**Instructions for the task**
Go to the line that contains "Tap the cartoon white handbag" and transcribe from there to the end of the entries, that line and the last one included.

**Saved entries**
*** Block opens ***

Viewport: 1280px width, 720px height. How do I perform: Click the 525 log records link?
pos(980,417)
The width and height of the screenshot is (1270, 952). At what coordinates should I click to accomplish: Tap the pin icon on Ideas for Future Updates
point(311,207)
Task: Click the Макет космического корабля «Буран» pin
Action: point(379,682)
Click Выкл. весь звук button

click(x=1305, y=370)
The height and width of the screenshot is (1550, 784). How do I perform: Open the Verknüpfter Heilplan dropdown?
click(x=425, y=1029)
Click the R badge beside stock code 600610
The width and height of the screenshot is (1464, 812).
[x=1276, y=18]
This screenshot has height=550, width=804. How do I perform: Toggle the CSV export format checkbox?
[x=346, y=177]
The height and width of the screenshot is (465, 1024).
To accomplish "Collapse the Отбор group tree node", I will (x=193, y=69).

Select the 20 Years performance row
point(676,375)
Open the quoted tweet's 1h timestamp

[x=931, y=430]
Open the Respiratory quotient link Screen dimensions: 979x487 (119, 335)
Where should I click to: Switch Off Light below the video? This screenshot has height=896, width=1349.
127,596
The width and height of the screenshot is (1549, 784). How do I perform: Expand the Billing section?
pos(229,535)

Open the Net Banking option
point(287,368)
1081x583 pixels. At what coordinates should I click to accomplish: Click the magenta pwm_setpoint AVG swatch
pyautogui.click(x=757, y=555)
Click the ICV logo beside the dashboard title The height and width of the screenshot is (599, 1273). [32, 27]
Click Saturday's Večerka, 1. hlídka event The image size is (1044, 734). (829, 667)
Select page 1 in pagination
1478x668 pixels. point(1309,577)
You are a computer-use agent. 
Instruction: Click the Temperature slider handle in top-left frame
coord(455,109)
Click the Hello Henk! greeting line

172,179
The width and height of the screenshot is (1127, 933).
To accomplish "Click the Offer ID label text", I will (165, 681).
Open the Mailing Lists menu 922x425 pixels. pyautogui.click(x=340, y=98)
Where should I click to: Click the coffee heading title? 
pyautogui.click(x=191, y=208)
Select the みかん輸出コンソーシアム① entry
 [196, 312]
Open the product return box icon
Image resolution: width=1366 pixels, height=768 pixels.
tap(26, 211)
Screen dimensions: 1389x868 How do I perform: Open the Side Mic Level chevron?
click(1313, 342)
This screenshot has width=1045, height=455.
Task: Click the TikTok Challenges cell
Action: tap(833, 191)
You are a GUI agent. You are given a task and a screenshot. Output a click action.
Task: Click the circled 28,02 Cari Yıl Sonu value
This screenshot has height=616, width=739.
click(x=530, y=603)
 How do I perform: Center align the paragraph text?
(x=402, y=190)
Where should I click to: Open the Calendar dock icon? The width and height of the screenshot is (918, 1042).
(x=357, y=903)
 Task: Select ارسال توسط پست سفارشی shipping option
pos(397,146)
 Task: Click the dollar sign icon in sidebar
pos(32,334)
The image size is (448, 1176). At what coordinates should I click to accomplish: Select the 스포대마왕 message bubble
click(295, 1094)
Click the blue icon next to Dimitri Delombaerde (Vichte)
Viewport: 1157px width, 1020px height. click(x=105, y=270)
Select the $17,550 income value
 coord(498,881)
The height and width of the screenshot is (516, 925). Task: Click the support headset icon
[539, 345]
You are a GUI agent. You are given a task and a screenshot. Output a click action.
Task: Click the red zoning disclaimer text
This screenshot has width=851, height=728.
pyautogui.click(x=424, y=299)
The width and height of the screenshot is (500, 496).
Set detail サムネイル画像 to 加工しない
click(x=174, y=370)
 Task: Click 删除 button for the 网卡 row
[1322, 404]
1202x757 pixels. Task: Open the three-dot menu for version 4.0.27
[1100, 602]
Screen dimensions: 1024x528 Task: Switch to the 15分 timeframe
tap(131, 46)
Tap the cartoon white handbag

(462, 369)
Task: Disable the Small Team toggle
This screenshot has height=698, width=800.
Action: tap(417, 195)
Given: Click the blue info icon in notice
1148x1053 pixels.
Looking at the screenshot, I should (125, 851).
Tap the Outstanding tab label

*** Block closes ***

**Result for this exercise**
Tap the cartoon white handbag

(462, 369)
Task: Disable the Small Team toggle
This screenshot has height=698, width=800.
Action: tap(417, 195)
Given: Click the blue info icon in notice
1148x1053 pixels.
Looking at the screenshot, I should (125, 851).
Tap the Outstanding tab label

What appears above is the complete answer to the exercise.